Athens native and Cedar Shoals graduate James Ponsoldt has directed four gems, and his latest, The End of the Tour, is the best yet. Dominated by two award-worthy performances from Jason Segel and Jesse Eisenberg, The End of the Tour recounts a five-day interview during the 1996 book tour for David Foster Wallace’s epic masterpiece, Infinite Jest, which I now have no excuse not to read (besides its 1,008 page length).

Jason Segel, as the late Wallace, is best known for light comedic fare like Forgetting Sarah Marshall, but he reaches deep into his bag of Nick Andopolis tricks. I have little idea what Wallace looked or sounded like, but Segel must have nailed it, because he sheds any recollections of “How I Met Your Mother”’s Marshall Eriksen. He is truly a revelation; that oft-overused critical chestnut genuinely applies when an actor accomplishes something so different from and greater than anything else he has done to date.

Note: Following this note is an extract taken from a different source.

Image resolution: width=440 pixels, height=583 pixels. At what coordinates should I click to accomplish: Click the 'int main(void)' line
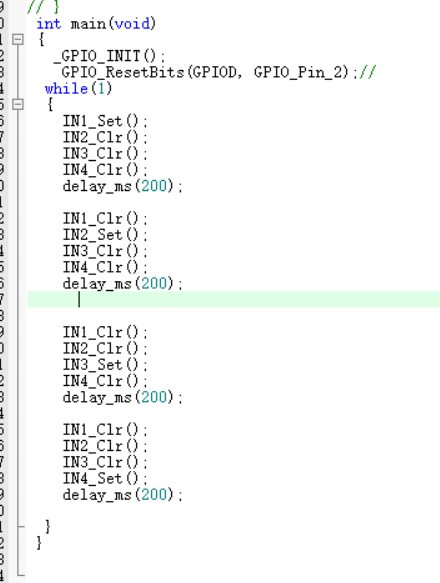click(x=96, y=24)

He hulks and sulks and muses philosophical about loneliness to Eisenberg’s awed interviewer, David Lipsky. They dance the delicate dance of interviewer and cautious interviewee. Wallace is frightened of being found a fraud or waking up to find his success a dream. Lipsky, a novelist himself, wants that success for himself. The two men also forge a sweet bond of friendship. Ponsoldt’s poignant film unfolds like a character-driven play, while capturing its mid-’90s setting with perfection. 2015 has seen few films as confidently affecting.